Yesterday, representatives for several local hotel chains dropped a lawsuit blocking the city’s sale of property near the Basilica of St. Lawrence to the McKibbon Hotel Group. According to interim City Attorney Martha Walker-McGlohon, the plaintiffs gave no reason for dropping the suit, and retained the right to sue over the matter again in the future.
“The lawsuit was dropped, or dismissed, without prejudice, which means it can be brought again within a one-year timeframe,” she tells Xpress.
According to Walker-McGlohon, other than that possibility, there are no other legal challenges to McKibbon if the company wants to proceed with its plans to buy the property from the city and build a high-end hotel on the site.

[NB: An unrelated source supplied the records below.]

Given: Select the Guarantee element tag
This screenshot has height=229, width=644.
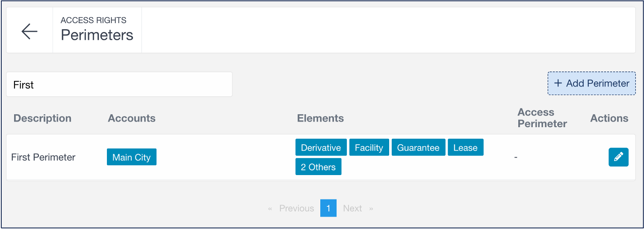Looking at the screenshot, I should pos(418,148).
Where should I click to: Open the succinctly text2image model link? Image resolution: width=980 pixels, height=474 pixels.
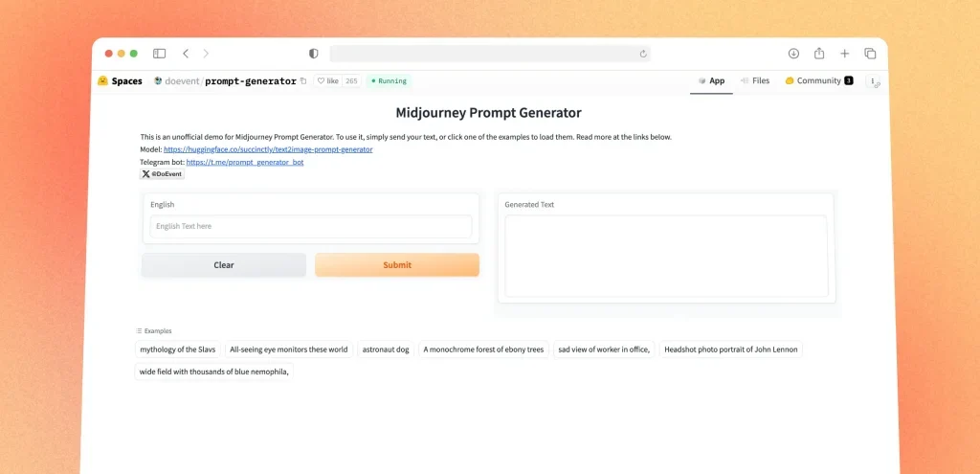[268, 149]
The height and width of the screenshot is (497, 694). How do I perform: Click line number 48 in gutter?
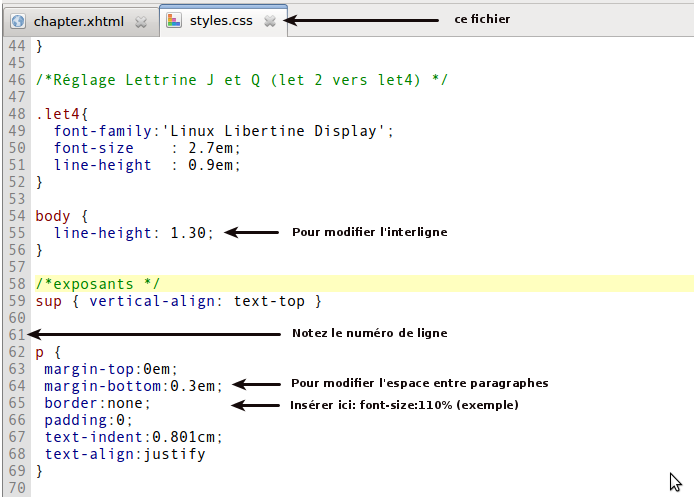pos(15,113)
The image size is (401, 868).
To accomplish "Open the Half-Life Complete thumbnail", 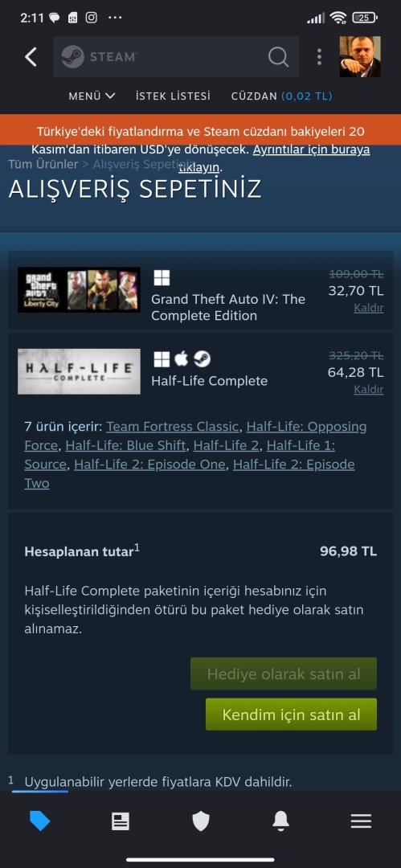I will point(80,371).
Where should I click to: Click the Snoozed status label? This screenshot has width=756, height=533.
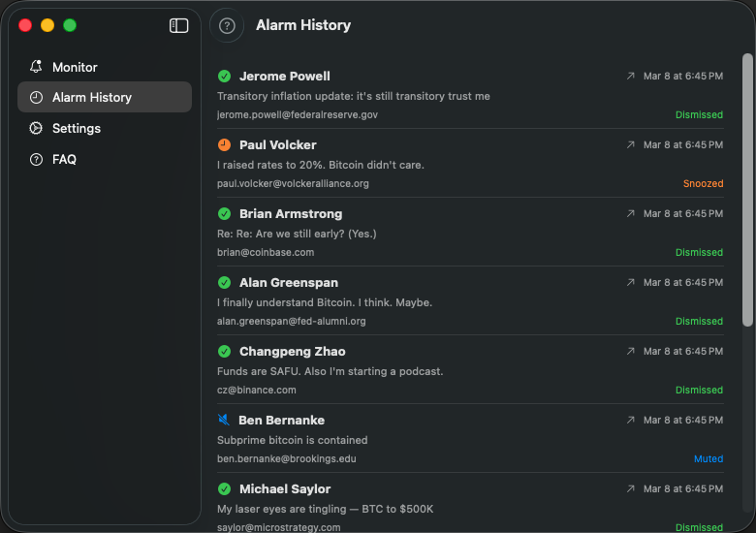pos(703,183)
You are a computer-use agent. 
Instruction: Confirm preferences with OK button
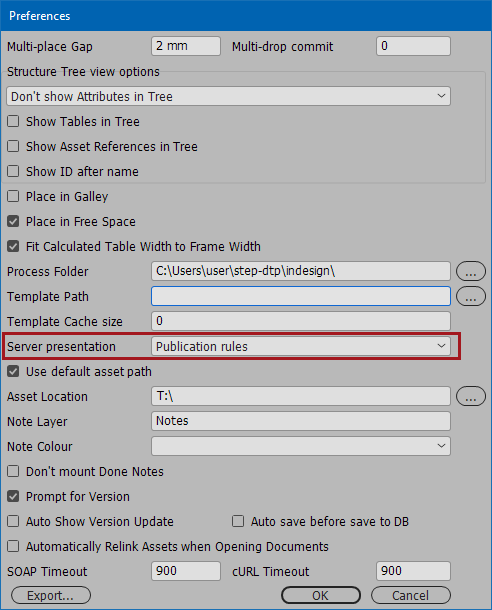click(x=320, y=596)
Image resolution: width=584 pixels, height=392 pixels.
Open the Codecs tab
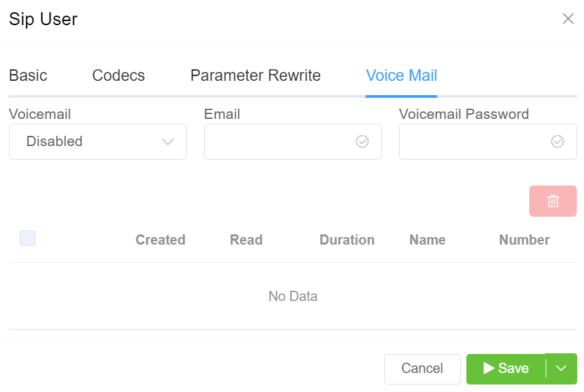click(118, 75)
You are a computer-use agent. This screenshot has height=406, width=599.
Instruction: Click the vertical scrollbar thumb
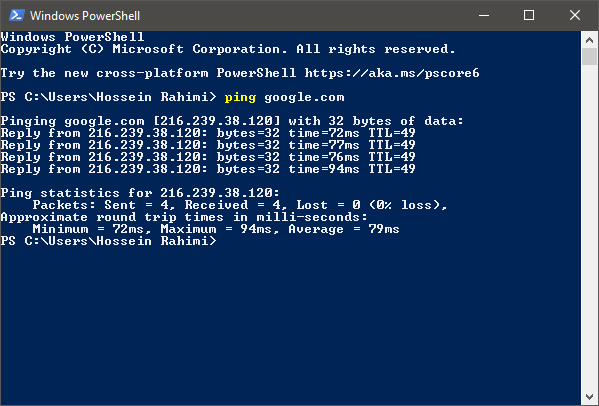tap(589, 57)
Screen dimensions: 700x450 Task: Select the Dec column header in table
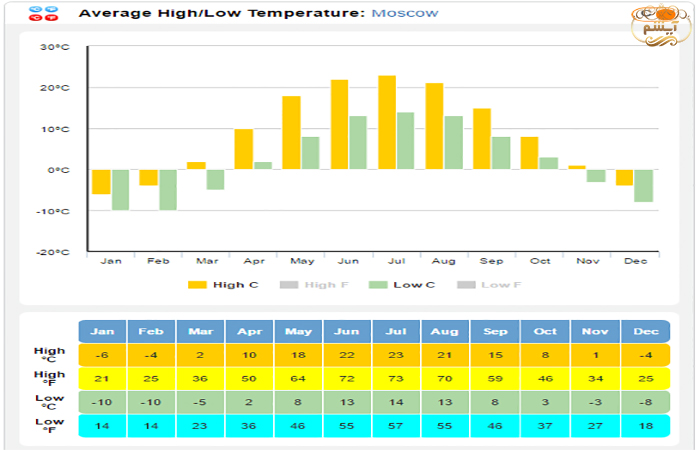coord(645,331)
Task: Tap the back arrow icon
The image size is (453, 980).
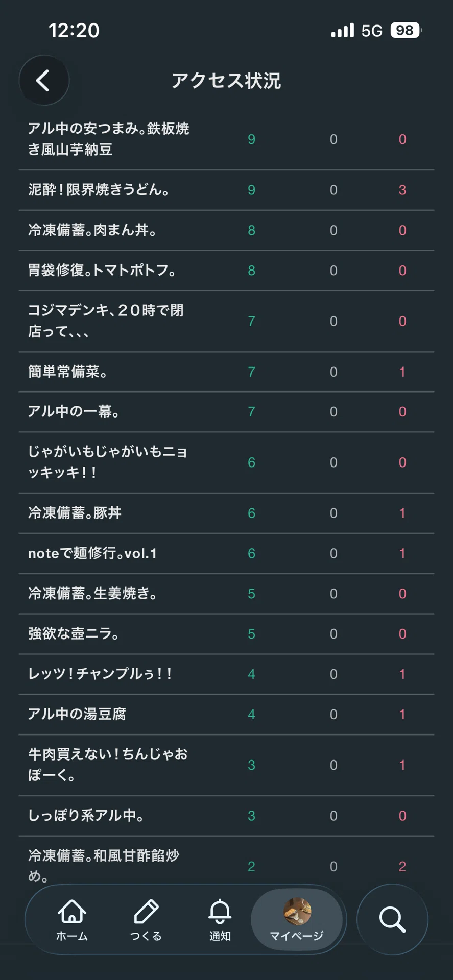Action: pyautogui.click(x=43, y=81)
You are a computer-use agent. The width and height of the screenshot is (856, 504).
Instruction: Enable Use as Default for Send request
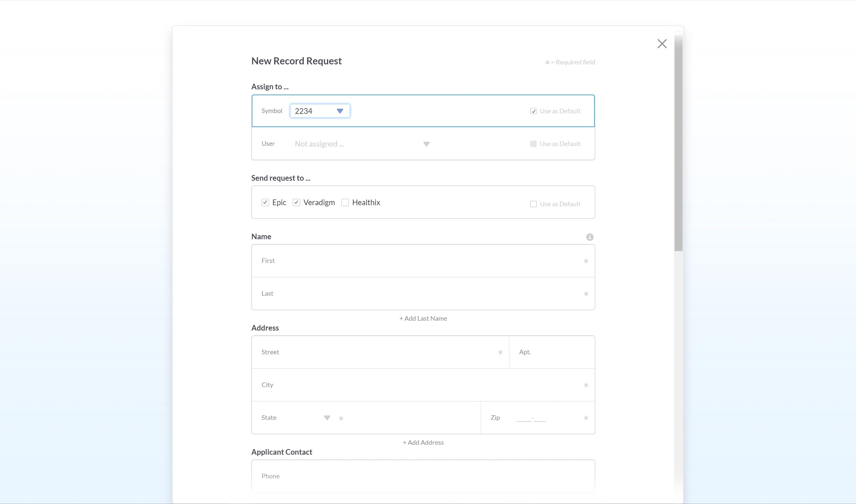[x=533, y=204]
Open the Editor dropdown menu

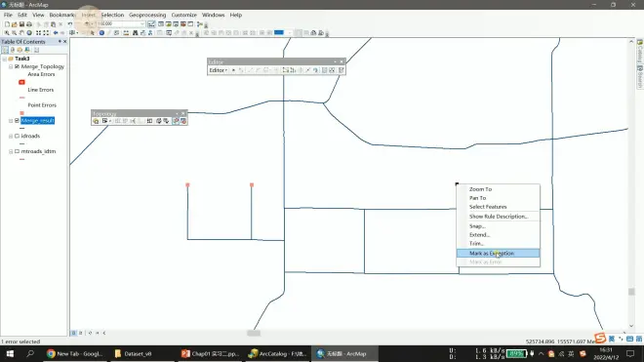click(x=219, y=70)
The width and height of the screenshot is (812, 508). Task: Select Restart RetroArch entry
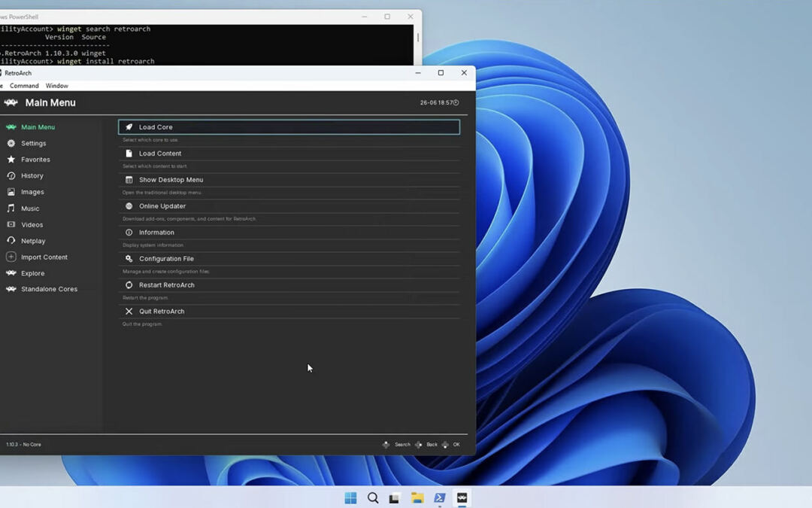166,285
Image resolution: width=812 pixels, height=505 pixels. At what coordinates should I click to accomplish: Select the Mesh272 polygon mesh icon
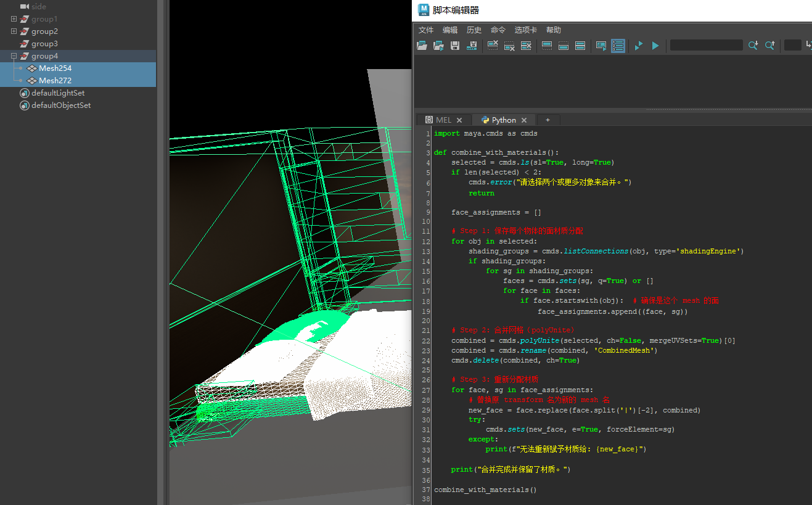tap(32, 80)
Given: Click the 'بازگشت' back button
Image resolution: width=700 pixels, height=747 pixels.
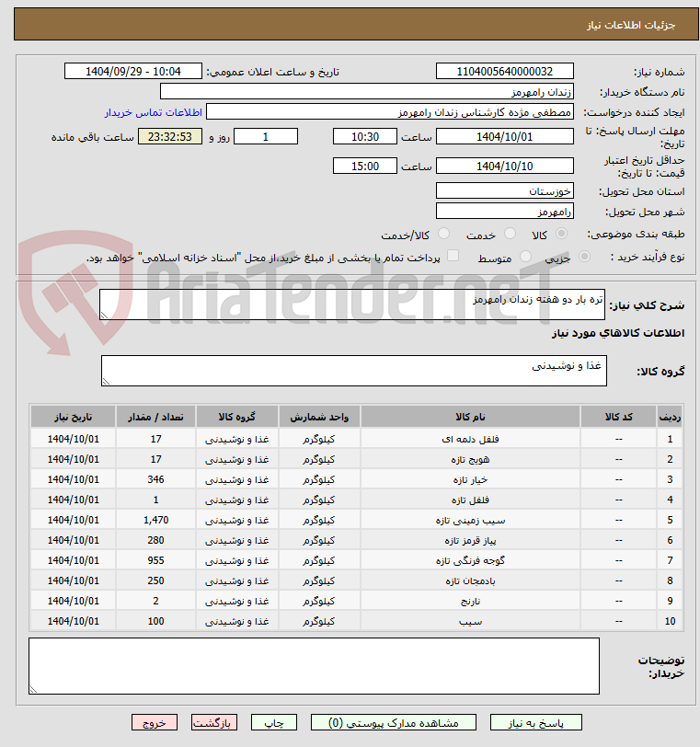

Asheville City Council’s approval of the sale last September was controversial, with a split vote and critics asserting the city should instead sell the land to the Basilica or convert it into a park. Plaintiffs in the lawsuit — including the owners of Four Points, Hotel Indigo and the Renaissance — claimed that the deal amounted to subsidizing their competition; the group of hoteliers sued in March.
McKibbon should have counter-sued for interference. 99% of the judges in this country would find a suit from competitors trying to stop added supply laughable.
Except that the hoteliers were not suing McKibbon. They were suing the city for failing to sell the property in an open, competitive process, denying taxpayers a full, fair return on the property’s sale.